As you can see from the cast list, the Opéra went out of their way to create a Russian spectacular for this most Russian of operas, which was given mainly in Shostakovich’s completion. Gleb Nikolsky radiated dramatic and vocal authority in the title role, and he wasn’t above using colloquial slurs to underline the (admittedly few) touches of humour with which Mussorgsky enlivens the character of the Streltsy chief. As his son, Vladimir Galouzine’s turbo-charged baritenor was hair-raising, creating a thrillingly dramatic sound for all of his scenes, though he is surely a little wasted in a role like this that is given so little singing time. Orlin Anastassov sang very impressively as Dosifei, the repository of spiritual and moral authority in the opera. He is rather young of face and of voice to really convince as the grizzled monk, but he approached the music with a bel canto ear for line and beauty that was very attractive, if not necessarily authentic. Sergey Murzaev invested the Boyar Shaklovity with real power and urgency, his Act 3 aria becoming one of the highlights of the evening.

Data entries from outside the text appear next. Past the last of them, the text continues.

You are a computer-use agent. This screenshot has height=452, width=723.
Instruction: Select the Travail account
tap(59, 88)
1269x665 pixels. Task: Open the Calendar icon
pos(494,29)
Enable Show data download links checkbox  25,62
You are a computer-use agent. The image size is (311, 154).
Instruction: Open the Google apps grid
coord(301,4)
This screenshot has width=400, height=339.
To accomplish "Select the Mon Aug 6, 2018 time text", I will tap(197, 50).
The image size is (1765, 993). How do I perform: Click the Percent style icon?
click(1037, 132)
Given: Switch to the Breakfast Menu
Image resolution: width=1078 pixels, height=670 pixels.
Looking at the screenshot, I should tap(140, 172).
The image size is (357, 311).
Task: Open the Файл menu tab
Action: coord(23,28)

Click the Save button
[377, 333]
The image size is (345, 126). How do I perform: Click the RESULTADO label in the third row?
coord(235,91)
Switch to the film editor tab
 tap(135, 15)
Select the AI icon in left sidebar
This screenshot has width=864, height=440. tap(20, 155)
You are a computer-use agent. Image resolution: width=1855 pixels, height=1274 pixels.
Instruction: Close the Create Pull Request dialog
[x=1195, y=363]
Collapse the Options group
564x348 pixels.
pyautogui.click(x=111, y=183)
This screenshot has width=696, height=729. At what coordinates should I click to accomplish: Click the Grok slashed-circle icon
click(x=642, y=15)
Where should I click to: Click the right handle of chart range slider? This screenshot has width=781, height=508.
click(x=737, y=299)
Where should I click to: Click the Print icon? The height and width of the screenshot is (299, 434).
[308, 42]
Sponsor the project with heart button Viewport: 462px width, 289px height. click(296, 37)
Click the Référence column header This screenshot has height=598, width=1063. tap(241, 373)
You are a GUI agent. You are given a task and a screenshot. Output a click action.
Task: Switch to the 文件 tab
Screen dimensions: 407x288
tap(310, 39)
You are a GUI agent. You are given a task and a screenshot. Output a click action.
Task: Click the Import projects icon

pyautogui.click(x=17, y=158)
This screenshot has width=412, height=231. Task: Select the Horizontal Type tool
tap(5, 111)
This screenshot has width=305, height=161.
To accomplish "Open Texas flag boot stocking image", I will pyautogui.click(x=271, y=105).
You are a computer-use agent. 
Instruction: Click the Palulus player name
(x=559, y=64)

In this opera of many basses, he was the finest. Vsevolod Grivnov trod the fine line between the pathetic and the heroic in his portrayal of Golitsyn, reminding us that this is a character whose greatness is now behind him.
Among the women, Marina Lapina was appropriately histrionic as Susanna, and Nataliya Tymchenko’s Emman was sympathetic, but all had to give way before the supremely authoritative Larissa Diadkova as Marfa. She is perhaps a little too long in the tooth to be convincing as the ardent lover, but she brought astounding vocal intensity to the character, carrying all before her in each of her scenes. The fortune telling scene, in particular, with the combination of her voice and the eerie orchestration, made the scalp prickle. She is a truly astounding practitioner of Russian opera, and it was wonderful to hear her in territory which she has made her own.
The orchestra and chorus sounded very convincingly Russian, no doubt due to the contribution of Jurowski’s conducting. Andrei Serban’s broadly tradition production relied on handsome costumes, lush interiors and forbiddingly bare outdoor scenes. His use of colour, particularly reds and blacks, worked very well, though he shouldn’t have felt the need to accompany nearly all of the monologues and duets with dumb shows from members of the chorus. Why couldn’t he just trust the drama? Otherwise, though, it was a very impressive evening.